Entre a saúde e o preconceito: o problema da obesidade e do sobrepeso no Brasil
Enviada em 20/09/2019
No contexto sociocultural brasileiro, a obesidade e o sobrepeso alcançou índices alarmantes, e esse entrave impacta diretamente na saúde dos indivíduos. Fica claro que o crescimento econômico e a mudança dos padrões alimentares da população constituem as principais causas dessa mazela, que pode gerar diversas doenças graves. Além disso, tem-se também a gordofobia, um grande problema social que afeta diretamente essas pessoas. Dessa forma, intervenções são necessárias.

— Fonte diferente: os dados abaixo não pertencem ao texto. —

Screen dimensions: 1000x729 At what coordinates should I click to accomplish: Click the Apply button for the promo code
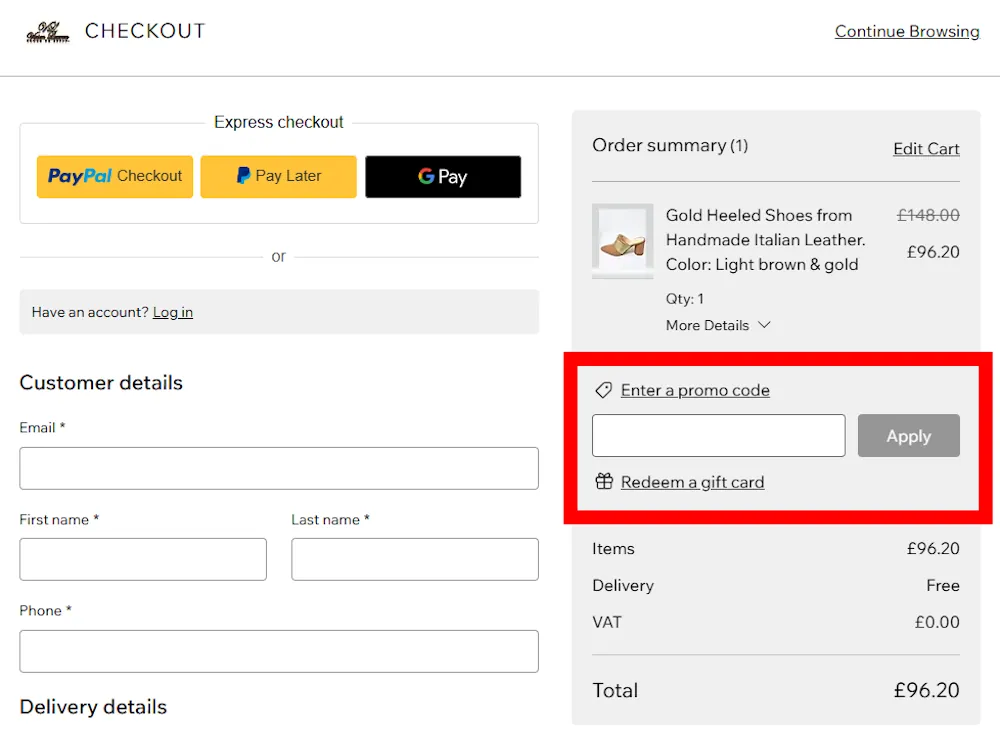tap(908, 435)
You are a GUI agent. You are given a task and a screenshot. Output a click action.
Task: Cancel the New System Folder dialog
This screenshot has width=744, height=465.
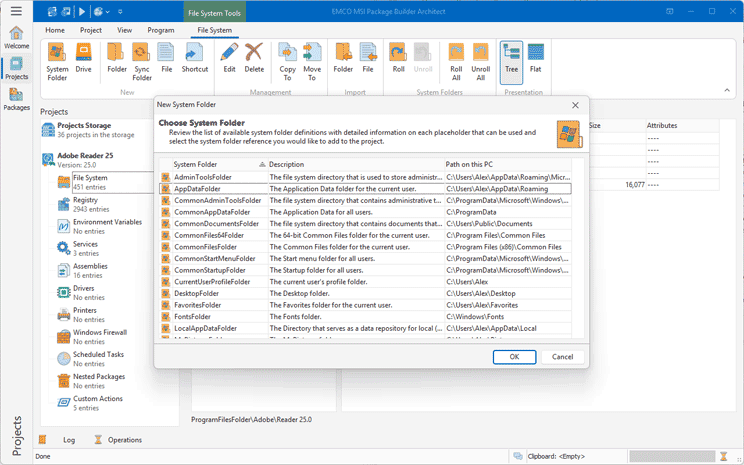point(562,357)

Em primeira instância, é importante salientar que os novos hábitos alimentares e o sedentarismo geram essa mazela. É notório que esse entrave atinge cada vez mais os brasileiros, de acordo com a ONU mais da metade da população está com sobrepeso e a obesidade já atinge 20% dos adultos do país. É evidente que a ascensão da indústria alimentícia alterou o padrão nutricional dos consumidores, que incorporaram nas suas dietas os alimentos ultraprocessados e de baixa qualidade nutricional, como refrigerantes e fast-foods, atrelado a isso, tem-se a falta de atividades físicas, práticas que melhoram enormemente a saúde das pessoas e controlam o peso corporal. Sendo assim, nota-se que mudanças na alimentação e nos costumes de vida dos indivíduos são importantes na prevenção desse problema.

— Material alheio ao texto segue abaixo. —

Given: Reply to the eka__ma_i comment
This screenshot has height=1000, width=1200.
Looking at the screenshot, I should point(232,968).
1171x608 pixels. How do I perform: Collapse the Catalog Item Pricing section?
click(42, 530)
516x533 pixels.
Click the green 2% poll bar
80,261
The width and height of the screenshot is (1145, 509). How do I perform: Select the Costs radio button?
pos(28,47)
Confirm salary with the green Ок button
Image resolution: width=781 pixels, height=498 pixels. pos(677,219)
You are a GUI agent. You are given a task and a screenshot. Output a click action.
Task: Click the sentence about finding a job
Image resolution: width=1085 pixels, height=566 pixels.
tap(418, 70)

Em segunda instância, é necessário analisar que o sobrepeso e a obesidade impactam diretamente na saúde do indivíduo, que também é afetado pelo preconceito social. É perceptível que isso provoca alterações graves no metabolismo e, consequentemente, tem-se o surgimento de doenças como a diabetes, hipertensão, problemas cardíacos e até mesmo câncer. Outro fator relevante é a gordofobia, que os marginaliza e impõem um padrão físico e visual para todos, fato que se inicia desde os primórdios escolares com o bullying e se estende por toda a vida do indivíduo, que é afetado em diversos aspectos, como a dificuldade de conviver no meio social e de ser aceito em um emprego. Dessa maneira, precisa-se que profundas mudanças ocorram no âmbito da saúde pública e social.
Portanto, é possível inferir que as alterações dos padrões alimentares geram a obesidade e o sobrepeso, que afetam a saúde do indivíduo e o vulnerabiliza perante o preconceito. Por conseguinte, é necessário que o Ministério da saúde e o da agricultura, passem a fomentar a produção sustentável de alimentos e garanta o acesso e a oferta a todos, bem como, promovam uma educação nutricional para crianças e adolescentes com profissionais especializados, por meio de aulas e promoção do esporte. Outrossim, é importante também que o Ministério da educação, elabore um projeto de combate à gordofobia no âmbito escolar, por meio de palestras, filmes e peças teatrais, assim como, em conjunto com ONGs e grandes empresas, promova campanhas na TV e redes sociais contra esse ato, a fim de abranger toda a população. Desse modo, essa mazela atingirá menores proporções.